The transition from domestic to work-space was engineered with maximum efficiency. When her husband died in 1973, she got rid of the dining table, then the stove, and turned their bedroom into a library for her self-help and psychology books.

 

Little by little this elfin woman with her ballerina bun colonised the house like one of the spiders she became famous for sculpting. Cocooning herself into the spaces within its walls, she hollowed out arches and knocked through walls, burrowed through floorboards and installed spiralling stairwells to open up cavities below. No space was wasted in pursuit of her art, and nothing has been tidied away since the day she died. Kitchen cupboards are stacked full of tins, Coty foundation and her hairbrush still twined with hair sit on the mantelpiece, next to a book titled ‘Taxes for Dummies.’

 

On the day that I visit, the street outside is glossy with rain, but the spring downpour has brought with it a flock of birds, chirruping happily and noisily in the trees.
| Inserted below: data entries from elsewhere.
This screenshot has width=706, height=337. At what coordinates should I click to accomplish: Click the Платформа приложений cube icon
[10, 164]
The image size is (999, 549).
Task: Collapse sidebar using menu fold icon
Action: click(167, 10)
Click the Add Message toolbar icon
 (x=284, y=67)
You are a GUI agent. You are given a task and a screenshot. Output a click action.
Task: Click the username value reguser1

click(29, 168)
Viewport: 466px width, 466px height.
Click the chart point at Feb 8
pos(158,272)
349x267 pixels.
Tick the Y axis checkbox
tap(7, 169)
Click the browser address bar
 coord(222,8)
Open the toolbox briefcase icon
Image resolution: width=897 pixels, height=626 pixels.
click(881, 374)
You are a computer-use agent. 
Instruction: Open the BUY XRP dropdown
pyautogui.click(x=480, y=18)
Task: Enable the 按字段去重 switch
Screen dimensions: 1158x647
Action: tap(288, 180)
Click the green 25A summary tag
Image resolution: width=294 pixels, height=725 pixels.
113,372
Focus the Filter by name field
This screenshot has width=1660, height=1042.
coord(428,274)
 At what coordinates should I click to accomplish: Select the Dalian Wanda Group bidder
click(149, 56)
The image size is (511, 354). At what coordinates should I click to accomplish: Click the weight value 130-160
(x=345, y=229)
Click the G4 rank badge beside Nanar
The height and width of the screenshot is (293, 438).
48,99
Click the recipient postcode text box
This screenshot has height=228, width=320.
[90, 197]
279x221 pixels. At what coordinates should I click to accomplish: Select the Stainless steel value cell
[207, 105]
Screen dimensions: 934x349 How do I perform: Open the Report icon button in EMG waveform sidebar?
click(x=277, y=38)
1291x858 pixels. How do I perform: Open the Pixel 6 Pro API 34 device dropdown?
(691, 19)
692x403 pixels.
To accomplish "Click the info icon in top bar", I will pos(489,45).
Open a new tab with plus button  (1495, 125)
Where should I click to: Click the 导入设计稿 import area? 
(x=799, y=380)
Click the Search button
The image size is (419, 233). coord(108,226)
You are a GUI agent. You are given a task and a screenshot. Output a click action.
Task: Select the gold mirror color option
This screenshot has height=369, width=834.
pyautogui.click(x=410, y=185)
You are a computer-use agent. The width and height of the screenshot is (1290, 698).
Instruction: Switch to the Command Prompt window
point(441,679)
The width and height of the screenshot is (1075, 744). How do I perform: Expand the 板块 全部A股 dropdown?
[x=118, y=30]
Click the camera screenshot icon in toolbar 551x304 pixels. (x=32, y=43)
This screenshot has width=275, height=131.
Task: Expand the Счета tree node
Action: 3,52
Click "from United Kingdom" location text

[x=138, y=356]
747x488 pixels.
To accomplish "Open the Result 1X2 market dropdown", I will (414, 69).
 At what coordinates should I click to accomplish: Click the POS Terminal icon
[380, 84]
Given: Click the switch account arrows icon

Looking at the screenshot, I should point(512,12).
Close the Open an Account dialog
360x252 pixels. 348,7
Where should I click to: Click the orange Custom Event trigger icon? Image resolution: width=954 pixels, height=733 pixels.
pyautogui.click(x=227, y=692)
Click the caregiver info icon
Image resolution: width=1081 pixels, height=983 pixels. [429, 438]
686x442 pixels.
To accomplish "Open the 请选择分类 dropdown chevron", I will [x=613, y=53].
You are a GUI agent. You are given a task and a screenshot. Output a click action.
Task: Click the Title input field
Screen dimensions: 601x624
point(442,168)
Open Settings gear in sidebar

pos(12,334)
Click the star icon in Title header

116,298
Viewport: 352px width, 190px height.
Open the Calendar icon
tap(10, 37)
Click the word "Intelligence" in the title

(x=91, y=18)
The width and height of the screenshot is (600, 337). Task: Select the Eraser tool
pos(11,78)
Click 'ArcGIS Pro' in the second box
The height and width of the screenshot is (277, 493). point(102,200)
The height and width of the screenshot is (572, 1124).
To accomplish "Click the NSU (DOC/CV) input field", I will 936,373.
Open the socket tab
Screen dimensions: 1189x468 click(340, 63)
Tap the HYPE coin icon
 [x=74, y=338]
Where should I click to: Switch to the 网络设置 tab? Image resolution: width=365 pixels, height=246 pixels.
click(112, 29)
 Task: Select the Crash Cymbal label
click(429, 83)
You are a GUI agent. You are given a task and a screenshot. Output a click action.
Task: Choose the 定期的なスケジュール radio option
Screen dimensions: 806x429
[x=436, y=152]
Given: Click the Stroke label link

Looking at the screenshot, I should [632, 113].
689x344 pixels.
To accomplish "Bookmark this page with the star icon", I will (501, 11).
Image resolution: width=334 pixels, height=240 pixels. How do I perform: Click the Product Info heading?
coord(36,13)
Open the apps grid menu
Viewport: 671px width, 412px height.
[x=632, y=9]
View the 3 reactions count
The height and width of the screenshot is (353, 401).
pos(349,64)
Opposite sits a beautiful church, its bell chiming the hour.

 

“Louise loved to sit by the window, drawing and writing, watching the street,” says her long-time assistant and friend Jerry Gorovoy, who is guiding my visit. A show dedicated to her tapestry works is shortly to open at Hauser & Wirth in Zurich, and though, as he tells me, he doesn’t often curate her work, this time he took the reins with pleasure. “I like projects with a small focus where you can bring something new to people,” he says. The show includes a number of her heads, as well as spiders and cushion towers. Much of it has never been seen before. Meanwhile, from tomorrow, an exhibition of her works on paper opens atTate Modern in London.